Rebalancing gives algo the ability to adapt
Algorithms are typically picking a portfolio based on quantitative factors (based on either market prices or fundamentals or factors) which provide new inputs every day in some cases every minute or even every second. Repeated trading in or out of an asset will ruin returns. So, the algorithm developer will typically set up a rebalancing frequency which brings your portfolio back on track.
An algorithm is a computer program and so does not have any problems of misaligned incentives. Incentives can be misaligned in the case where you are compensating your advisor based on distribution incentives or brokerage. An algorithm only works on data, and thus, works in your interest.
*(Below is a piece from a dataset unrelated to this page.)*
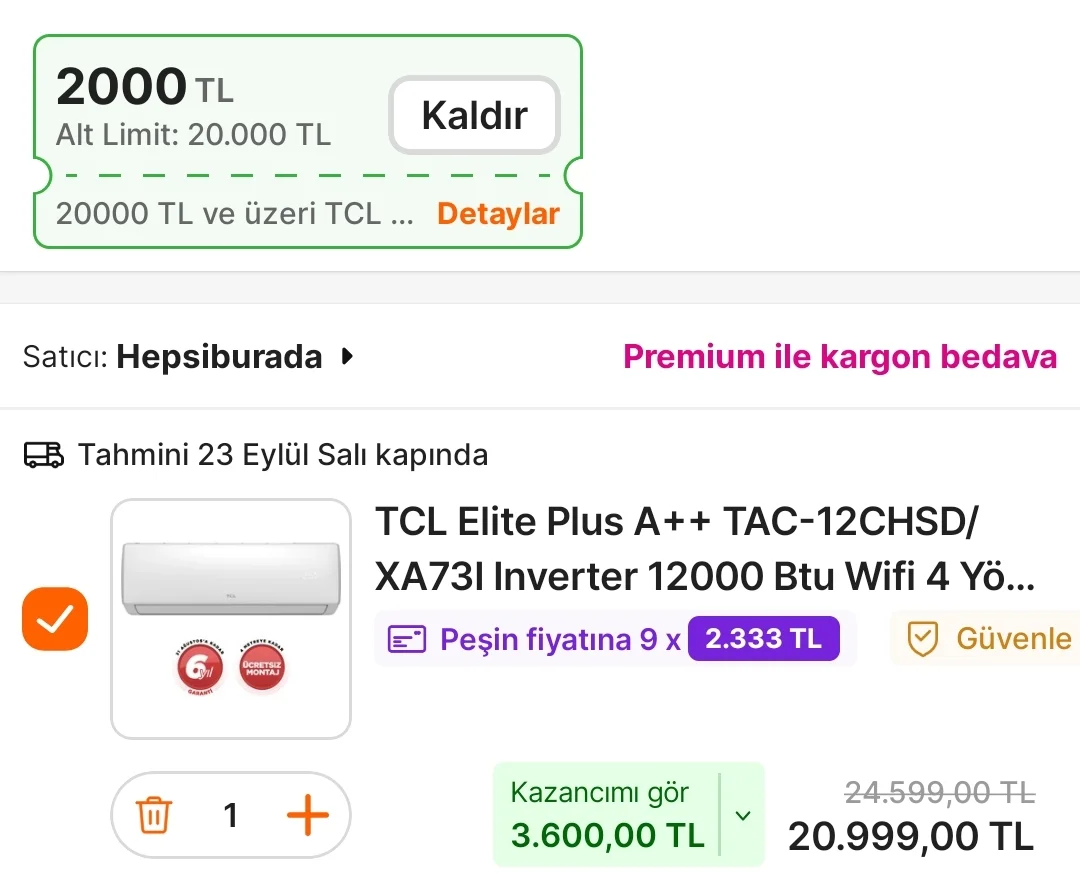Open the Detaylar coupon details

pyautogui.click(x=498, y=213)
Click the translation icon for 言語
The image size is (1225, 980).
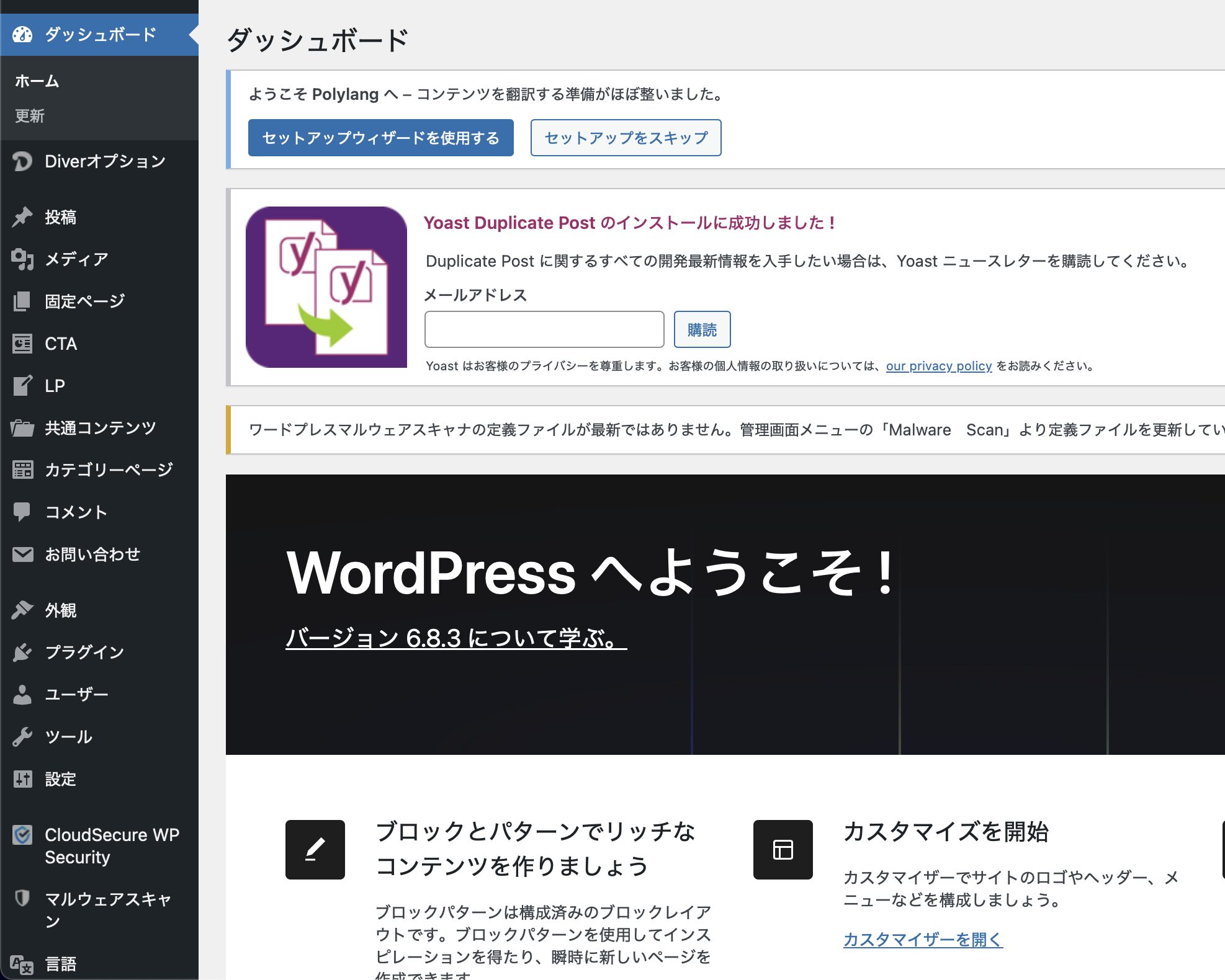point(22,964)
Algorithms can analyse a wider selection
Typically, an algorithm can work with terabytes of data in fractions of seconds relative to the human fund manager or advisor. Thus, it can provide a mathematically sound portfolio from a much wider array of financial instruments. As algos can run 24 hours a day they can also alert you faster of portfolio events through the data. For example, an algorithm can enable you to find the highest quality stocks with certain parameters from a set of thousands of companies versus a human would take months to run the same analysis.
Algorithms provide an unbiased view of the situation at all times. The human brain is impacted by emotional events which are bound to happen in anyone’s life. If your advisor’s day is going well, he is likely to be bullish and vice versa. In the case of an algo, it will only act based on the data and not on external emotional events.
Avoiding repetition of mistakes
Algorithms can be programmed to avoid mistakes that have been made in the past. They can also be programmed to follow advice that you believe should always be followed. Some market events may happen once in a decade which may be missed by a human advisor due to the rarity of the occurrence, but once the algorithm has the feature it is unlikely to miss the event.
You should study algorithm and the firm offering the algorithm in detail before committing your money. In addition, always seek a back-tested set of results, portfolios, graphs, and analytics to make sure that the results are genuine. All retail algorithms for long term investing are non-discretionary to protect the investor. You should always check the output of the algorithm before trading with the output in the market.